La fotografia più aggiornata arriva dal rapporto dell’Agenzia europea per la difesa, che documenta la portata della svolta. Nel 2024 la spesa per investimenti – cioè equipaggiamenti e ricerca e sviluppo – ha toccato i centosei miliardi di euro, pari al trentuno per cento del totale. Di questi, tredici miliardi sono stati destinati a ricerca e sviluppo, con un aumento del venti per cento sull’anno precedente. Gli acquisti di nuovi sistemi sono cresciuti del trentanove per cento.
Quasi tutti i Paesi hanno contribuito: venticinque su ventisette hanno aumentato i propri bilanci militari e sedici hanno registrato incrementi superiori al dieci per cento rispetto al 2023. Germania, Polonia, Spagna, Svezia e Paesi Bassi sono stati tra i più dinamici. In prima linea la Polonia, con una spesa vicina al quattro per cento del Pil, seguita da Estonia, Lettonia e Lituania che hanno superato il tre per cento. Solo Portogallo e Irlanda hanno ridotto i bilanci.
«L’Europa sta spendendo cifre record per la difesa per tenere al sicuro i nostri cittadini, e non ci fermeremo qui», ha dichiarato l’alto rappresentante Kaja Kallas. «La difesa oggi non è un lusso, ma un elemento fondamentale per la protezione dei nostri cittadini. Questa deve essere l’era della difesa europea».

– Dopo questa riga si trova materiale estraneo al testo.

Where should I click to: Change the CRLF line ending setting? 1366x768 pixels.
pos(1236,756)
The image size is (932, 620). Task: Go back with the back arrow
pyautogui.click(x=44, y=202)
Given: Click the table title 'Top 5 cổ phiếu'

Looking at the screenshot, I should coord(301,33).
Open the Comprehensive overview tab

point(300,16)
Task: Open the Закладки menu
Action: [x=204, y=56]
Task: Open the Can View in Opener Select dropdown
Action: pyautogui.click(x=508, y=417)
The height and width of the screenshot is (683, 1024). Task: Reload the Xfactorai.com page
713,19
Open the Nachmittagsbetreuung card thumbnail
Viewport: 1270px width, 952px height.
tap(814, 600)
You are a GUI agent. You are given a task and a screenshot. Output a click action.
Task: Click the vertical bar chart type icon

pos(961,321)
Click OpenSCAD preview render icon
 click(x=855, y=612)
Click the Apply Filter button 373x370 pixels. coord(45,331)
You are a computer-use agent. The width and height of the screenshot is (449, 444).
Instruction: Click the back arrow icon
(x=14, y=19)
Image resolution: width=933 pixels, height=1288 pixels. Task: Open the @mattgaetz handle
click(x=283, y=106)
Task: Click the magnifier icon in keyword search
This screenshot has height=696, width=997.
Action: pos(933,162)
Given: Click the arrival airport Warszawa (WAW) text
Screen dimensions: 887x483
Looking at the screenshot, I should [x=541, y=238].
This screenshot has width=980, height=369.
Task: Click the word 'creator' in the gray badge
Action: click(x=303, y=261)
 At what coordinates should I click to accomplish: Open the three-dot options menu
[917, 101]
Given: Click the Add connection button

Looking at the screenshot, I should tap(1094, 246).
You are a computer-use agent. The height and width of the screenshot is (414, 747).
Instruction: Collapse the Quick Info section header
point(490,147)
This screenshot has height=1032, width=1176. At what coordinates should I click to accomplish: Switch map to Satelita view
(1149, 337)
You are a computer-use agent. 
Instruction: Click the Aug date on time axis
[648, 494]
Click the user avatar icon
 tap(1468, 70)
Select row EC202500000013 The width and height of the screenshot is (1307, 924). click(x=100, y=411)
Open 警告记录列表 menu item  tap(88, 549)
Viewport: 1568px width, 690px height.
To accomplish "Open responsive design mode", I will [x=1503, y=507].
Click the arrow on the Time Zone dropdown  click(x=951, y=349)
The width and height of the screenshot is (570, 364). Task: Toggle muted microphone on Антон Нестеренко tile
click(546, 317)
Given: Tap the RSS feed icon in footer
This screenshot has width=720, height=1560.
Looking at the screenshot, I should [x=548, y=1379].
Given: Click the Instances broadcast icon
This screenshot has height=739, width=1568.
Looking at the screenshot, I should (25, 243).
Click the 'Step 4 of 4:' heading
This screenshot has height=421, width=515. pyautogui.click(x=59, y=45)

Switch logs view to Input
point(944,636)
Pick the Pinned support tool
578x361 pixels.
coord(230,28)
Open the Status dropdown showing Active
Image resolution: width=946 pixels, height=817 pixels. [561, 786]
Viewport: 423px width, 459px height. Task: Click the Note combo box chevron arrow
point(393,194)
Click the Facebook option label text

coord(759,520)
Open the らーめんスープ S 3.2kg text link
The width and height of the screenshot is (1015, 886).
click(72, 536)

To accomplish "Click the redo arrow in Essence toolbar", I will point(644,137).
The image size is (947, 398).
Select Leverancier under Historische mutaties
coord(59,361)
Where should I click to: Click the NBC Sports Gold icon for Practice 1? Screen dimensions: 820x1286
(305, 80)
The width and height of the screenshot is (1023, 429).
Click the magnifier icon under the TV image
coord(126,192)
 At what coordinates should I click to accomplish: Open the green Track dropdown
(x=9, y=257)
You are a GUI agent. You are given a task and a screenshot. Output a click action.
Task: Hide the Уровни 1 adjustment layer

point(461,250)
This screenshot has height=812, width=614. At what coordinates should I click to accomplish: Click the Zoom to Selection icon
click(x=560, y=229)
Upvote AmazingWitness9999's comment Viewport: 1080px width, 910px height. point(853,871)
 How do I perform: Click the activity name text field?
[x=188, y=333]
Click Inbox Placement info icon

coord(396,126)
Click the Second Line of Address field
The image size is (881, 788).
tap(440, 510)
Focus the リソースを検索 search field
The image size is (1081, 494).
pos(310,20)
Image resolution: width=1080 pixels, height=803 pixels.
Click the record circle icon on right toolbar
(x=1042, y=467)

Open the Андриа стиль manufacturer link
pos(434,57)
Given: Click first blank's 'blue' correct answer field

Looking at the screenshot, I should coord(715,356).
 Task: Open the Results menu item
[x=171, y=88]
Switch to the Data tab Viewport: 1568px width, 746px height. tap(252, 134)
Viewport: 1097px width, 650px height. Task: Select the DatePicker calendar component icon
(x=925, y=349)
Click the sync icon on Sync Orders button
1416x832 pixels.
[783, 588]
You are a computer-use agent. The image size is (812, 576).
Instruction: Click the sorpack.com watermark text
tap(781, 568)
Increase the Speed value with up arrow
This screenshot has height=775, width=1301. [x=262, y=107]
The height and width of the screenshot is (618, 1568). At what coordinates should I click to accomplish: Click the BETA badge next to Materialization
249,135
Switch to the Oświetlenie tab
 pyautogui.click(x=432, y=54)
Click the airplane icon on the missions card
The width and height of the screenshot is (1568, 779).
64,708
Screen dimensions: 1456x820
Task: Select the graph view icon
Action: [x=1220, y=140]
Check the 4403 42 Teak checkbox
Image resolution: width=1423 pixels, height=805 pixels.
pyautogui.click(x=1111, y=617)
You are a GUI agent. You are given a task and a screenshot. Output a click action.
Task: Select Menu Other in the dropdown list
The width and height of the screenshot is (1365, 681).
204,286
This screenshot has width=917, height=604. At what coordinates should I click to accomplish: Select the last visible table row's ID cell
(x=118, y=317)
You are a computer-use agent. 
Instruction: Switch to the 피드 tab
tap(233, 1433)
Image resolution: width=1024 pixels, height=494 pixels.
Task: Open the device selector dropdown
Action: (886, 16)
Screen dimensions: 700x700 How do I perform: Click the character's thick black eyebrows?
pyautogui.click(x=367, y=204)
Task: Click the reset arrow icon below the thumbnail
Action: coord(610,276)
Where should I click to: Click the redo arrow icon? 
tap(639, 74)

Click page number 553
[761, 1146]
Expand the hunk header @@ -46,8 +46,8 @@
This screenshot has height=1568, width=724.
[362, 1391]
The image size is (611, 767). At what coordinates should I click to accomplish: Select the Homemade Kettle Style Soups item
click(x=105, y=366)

La spesa da sola non basta. L’Europa ha più carri armati e veicoli da combattimento degli Stati Uniti, ma meno caccia e soprattutto minor capacità tecnologica dei suoi alleati e avversari. Senza consolidare industrie, mercati e regole comuni, i miliardi rischiano di restare numeri su un bilancio. La sfida vera è trasformarli in potenza reale.